« Sans populisme, ni militantisme ». Représentation du migrant dans La Forteresse de Melgar
Remerciements : Emilie Graff
Le cinéma suisse connaît actuellement un succès populaire et critique grâce à Home (2008) d’Ursula Meier. Pourtant ce film se démarque d’une partie importante de la production romande actuelle. Filant la métaphore de l’impossible émigration d’une famille, le film de Meier se différencie en effet de tout un pan de la cinématographie helvétique de cette dernière décennie où la figure du migrant est récurrente. Il me paraît productif de revenir sur le motif de la migration dans le cinéma suisse de ces dernières années, d’en dégager les caractéristiques formelles, esthétiques et (a)politiques afin de montrer en quoi le traitement actuel de cette thématique reformule celle des saisonniers des années 1960 et 19701. Dans cette perspective, La Forteresse (2008) de Fernand Melgar synthétise à mon sens un nouveau mode de représentation et de discours sur la problématique migratoire.

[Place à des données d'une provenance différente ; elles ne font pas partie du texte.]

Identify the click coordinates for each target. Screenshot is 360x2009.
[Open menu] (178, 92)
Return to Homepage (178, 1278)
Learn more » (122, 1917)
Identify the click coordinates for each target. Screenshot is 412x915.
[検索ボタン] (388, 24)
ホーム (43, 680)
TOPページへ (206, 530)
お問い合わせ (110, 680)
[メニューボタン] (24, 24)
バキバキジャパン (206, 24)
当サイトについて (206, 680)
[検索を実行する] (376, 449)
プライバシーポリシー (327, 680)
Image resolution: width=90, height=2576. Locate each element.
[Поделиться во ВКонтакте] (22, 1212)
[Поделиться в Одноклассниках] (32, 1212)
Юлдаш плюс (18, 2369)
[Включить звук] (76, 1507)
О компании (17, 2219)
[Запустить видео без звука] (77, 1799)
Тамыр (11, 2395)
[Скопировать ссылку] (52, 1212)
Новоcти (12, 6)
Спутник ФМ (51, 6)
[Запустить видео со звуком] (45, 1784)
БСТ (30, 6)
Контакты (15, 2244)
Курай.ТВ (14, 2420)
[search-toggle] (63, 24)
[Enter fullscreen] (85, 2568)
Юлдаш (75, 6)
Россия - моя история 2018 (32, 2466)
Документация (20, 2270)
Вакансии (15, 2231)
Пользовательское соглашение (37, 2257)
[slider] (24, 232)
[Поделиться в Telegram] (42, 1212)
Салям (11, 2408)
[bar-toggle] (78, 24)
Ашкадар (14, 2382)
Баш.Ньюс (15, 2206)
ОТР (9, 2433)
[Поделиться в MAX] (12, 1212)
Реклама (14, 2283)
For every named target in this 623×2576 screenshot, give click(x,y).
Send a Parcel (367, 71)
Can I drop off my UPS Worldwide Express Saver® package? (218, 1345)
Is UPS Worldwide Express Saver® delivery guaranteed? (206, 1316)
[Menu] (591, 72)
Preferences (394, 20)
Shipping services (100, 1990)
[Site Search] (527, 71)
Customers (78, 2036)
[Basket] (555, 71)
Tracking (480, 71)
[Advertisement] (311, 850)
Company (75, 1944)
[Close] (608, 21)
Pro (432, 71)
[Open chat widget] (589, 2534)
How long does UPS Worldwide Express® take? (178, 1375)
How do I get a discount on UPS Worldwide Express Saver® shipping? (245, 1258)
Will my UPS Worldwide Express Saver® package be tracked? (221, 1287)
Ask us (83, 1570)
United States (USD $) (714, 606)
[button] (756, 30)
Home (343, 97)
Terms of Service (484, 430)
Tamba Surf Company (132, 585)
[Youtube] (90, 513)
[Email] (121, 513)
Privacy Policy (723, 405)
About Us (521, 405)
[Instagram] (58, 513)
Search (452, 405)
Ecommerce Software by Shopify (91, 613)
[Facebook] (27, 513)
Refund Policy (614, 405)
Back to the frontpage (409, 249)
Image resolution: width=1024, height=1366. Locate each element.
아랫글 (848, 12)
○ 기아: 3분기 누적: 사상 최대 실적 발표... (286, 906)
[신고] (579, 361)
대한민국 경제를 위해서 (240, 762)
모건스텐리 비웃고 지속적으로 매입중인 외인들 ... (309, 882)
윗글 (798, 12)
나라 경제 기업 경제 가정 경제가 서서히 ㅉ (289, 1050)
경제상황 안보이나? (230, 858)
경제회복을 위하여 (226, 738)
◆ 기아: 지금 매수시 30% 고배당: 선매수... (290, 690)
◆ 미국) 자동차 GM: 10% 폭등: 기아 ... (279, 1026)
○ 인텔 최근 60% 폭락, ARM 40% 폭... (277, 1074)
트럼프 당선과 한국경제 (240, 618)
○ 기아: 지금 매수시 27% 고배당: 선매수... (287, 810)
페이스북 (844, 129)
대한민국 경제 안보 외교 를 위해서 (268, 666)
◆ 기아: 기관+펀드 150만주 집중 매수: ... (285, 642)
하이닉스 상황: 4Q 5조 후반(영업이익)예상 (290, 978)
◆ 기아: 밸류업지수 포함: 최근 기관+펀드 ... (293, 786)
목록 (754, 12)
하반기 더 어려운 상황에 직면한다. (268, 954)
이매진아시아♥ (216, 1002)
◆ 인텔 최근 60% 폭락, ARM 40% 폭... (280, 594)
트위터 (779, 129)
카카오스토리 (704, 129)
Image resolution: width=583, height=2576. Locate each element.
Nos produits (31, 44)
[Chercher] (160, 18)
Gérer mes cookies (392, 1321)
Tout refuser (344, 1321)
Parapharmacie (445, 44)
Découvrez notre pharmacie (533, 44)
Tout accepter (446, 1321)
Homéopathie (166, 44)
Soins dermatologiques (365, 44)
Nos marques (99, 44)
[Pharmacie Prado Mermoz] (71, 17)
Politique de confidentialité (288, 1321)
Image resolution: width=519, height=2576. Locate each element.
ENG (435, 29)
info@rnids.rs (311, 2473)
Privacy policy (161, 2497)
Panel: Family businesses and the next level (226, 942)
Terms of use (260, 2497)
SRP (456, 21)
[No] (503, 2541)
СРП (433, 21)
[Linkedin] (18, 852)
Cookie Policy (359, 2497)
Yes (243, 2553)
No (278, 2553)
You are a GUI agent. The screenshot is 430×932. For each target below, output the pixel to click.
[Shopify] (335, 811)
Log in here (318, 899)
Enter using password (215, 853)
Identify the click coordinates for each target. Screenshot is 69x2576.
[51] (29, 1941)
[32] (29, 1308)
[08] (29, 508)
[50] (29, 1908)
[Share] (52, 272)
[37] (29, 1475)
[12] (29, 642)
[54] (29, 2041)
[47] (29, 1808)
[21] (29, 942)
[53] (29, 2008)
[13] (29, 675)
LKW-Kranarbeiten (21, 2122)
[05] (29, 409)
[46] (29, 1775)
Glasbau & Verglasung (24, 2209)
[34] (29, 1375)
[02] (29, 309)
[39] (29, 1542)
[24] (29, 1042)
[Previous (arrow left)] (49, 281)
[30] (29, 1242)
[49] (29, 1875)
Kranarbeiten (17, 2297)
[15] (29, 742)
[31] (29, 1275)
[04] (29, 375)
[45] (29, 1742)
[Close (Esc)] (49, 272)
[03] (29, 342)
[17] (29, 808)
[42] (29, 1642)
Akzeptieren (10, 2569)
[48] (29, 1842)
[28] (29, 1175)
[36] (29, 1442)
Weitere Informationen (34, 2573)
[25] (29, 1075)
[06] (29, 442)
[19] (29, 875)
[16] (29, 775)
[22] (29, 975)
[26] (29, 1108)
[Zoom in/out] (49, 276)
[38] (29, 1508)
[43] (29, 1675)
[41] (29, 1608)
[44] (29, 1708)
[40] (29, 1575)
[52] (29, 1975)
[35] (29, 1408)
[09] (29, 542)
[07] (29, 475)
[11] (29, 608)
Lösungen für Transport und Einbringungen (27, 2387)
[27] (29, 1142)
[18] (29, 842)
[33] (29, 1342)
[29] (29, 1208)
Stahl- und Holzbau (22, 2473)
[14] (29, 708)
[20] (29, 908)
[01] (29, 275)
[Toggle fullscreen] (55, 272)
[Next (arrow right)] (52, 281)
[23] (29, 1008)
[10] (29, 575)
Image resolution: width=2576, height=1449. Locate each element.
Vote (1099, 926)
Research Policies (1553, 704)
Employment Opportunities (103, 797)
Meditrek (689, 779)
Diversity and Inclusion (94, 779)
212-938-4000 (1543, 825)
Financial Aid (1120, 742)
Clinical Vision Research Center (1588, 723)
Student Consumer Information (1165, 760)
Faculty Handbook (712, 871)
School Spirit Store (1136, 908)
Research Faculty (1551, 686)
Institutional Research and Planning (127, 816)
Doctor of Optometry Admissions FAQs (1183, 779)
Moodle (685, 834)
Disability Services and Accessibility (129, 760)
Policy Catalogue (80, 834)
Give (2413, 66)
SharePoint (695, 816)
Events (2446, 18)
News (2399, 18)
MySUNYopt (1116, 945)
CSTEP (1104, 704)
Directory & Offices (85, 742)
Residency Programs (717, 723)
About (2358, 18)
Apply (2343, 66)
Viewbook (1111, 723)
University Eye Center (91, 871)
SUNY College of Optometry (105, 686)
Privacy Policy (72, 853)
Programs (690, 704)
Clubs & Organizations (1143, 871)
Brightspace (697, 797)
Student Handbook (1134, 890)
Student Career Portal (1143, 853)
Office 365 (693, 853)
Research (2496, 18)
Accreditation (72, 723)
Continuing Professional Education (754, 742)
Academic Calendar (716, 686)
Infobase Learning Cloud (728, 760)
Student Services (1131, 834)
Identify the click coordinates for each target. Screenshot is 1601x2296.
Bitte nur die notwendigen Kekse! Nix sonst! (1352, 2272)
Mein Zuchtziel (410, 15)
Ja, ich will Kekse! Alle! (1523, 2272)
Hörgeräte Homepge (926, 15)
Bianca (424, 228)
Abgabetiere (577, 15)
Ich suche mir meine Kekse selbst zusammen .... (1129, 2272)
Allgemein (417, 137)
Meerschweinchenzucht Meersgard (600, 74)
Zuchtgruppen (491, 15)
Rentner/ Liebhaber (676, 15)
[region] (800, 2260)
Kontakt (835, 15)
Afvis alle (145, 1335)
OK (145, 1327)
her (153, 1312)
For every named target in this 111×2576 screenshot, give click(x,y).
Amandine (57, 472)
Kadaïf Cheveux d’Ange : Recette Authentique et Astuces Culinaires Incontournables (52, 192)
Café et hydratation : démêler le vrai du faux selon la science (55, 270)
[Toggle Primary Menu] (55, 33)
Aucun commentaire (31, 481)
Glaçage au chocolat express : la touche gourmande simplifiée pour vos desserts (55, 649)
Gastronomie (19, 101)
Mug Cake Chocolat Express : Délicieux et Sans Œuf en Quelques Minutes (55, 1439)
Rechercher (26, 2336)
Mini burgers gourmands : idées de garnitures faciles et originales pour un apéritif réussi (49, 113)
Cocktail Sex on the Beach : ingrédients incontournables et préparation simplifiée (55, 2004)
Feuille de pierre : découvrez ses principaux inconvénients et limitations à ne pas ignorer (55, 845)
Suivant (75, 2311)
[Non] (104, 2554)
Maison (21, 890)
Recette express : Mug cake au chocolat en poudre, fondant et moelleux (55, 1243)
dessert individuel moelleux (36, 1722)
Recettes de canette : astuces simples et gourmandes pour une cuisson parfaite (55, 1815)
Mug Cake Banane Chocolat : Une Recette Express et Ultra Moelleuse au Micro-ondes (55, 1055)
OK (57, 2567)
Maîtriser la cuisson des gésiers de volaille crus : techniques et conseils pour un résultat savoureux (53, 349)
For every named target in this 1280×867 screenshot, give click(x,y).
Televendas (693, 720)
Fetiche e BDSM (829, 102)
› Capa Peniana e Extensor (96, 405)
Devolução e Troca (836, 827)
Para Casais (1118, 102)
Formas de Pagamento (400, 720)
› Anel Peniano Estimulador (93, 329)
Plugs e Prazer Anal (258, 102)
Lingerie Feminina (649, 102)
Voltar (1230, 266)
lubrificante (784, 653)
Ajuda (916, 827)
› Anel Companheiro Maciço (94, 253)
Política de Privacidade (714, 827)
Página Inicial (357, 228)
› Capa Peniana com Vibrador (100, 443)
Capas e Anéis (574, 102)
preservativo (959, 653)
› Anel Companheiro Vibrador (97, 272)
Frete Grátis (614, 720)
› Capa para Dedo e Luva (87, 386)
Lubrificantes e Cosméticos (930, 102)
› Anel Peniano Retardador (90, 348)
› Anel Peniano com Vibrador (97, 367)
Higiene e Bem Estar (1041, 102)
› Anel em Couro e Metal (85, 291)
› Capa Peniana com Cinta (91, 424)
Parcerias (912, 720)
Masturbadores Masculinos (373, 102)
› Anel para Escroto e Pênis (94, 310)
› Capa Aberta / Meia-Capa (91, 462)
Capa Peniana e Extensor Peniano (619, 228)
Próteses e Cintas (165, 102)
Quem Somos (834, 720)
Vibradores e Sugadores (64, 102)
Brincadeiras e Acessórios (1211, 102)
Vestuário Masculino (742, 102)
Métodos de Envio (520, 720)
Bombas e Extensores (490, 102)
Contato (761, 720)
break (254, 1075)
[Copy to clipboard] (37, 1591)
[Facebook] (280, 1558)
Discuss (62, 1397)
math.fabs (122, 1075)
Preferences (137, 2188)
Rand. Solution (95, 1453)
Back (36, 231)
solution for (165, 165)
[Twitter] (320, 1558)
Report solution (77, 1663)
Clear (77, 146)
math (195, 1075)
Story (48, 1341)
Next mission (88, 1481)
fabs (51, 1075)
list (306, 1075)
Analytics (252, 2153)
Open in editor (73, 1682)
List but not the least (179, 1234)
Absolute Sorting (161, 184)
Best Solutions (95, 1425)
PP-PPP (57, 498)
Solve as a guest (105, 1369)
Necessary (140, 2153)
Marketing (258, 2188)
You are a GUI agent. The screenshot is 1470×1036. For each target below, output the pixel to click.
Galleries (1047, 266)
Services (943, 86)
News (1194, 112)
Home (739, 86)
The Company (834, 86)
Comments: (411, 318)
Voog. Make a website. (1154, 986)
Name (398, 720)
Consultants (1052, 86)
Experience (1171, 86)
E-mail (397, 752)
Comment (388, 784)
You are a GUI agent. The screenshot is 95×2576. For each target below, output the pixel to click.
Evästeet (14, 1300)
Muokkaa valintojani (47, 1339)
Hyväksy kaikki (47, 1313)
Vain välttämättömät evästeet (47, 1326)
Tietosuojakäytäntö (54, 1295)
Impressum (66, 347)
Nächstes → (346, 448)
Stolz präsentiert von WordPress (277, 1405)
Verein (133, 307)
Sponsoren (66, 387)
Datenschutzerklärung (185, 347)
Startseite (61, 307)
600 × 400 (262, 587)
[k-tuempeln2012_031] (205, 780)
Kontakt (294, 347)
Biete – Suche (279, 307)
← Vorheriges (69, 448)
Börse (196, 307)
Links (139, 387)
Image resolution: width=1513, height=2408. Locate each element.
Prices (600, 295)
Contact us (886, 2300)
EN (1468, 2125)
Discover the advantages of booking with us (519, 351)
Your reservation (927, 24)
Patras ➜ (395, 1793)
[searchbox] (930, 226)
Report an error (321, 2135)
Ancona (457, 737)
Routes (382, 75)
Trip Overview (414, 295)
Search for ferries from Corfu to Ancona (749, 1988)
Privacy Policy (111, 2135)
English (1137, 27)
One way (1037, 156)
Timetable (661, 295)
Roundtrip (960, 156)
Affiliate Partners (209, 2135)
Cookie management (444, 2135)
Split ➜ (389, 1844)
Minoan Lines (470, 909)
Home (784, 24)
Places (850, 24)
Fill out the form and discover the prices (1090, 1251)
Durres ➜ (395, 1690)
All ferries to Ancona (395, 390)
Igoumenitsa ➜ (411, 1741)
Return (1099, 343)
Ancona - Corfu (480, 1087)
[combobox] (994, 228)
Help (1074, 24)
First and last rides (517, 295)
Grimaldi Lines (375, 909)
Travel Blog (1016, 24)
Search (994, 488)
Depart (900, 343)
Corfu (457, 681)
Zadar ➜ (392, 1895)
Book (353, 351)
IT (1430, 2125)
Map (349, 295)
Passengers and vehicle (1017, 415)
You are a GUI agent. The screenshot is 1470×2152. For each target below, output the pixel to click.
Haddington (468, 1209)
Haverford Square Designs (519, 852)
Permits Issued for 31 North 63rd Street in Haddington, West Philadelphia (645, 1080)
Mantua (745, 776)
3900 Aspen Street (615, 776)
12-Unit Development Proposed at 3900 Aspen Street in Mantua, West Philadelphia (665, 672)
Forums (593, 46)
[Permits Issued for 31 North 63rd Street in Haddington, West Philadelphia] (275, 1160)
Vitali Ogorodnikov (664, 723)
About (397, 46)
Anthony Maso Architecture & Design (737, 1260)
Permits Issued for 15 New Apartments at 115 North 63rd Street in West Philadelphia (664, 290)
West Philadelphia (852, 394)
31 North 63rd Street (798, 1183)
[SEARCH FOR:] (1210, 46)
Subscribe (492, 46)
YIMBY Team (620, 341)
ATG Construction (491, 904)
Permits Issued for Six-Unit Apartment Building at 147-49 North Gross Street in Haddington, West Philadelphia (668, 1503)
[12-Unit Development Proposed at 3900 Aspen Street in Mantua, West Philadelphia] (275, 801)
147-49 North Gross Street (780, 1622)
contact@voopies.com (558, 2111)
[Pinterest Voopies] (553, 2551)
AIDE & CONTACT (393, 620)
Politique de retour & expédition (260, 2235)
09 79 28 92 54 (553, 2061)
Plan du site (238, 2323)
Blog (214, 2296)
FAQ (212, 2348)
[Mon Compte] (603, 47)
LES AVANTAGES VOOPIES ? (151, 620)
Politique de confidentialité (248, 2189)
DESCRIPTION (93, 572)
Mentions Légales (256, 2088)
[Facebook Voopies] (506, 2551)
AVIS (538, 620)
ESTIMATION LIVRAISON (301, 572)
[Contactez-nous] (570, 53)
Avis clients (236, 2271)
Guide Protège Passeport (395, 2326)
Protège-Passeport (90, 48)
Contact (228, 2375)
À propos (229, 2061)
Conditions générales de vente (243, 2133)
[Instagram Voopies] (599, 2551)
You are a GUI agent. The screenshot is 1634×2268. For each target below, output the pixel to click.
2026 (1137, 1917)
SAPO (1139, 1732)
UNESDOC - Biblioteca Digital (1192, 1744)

Figure de l’étranger : des urnes aux salles
Depuis les années 1990, la Suisse connaît un durcissement de sa po-li-tique fédérale sur l’immigration. Sans prétendre à un historique exhaustif de la question, rappelons que la population a été invitée à se prononcer sur des objets liés aux étrangers à onze reprises ces quinze dernières années2. Le thème de la migration est donc, au tournant du XXIe siècle, très fortement ancré dans la sphère politique. Les campagnes des différentes votations stigmatisent fortement la figure de l’étranger, particulièrement celle des requérants d’asile. L’aile zurichoise de l’UDC3, qui a fait de l’asile son cheval de bataille, recourt systématiquement à une iconographie (tracts, affiches) et à un matériel filmique (clips) exacerbant le débat public (fig. 1). Alors qu’en Suisse, les personnes directement concernées par le droit d’asile ne représentent que 0,6 % de la population4, les partis d’extrême droite en ont fait un point central de leur politique, entraînant ainsi de nombreuses révisions en votations populaires depuis le début des années 2000 (1999, 2002 et 2006). Par ailleurs, moins d’un an après l’entrée en vigueur des changements préconisés par la votation de septembre 2006 (présentation d’une pièce d’identité durant les 48 premières heures et suppression de l’aide sociale pour les personnes déboutées), la ministre du département de Justice et Police Eveline Widmer-Schlumpf a proposé une nouvelle restriction à l’encontre des requérants passant par les ambassades ainsi que des déserteurs. On assiste donc depuis une dizaine d’années à l’instauration de plusieurs mesures législatives limitatives sur l’asile et à une polarisation des débats politiques liés à la migration.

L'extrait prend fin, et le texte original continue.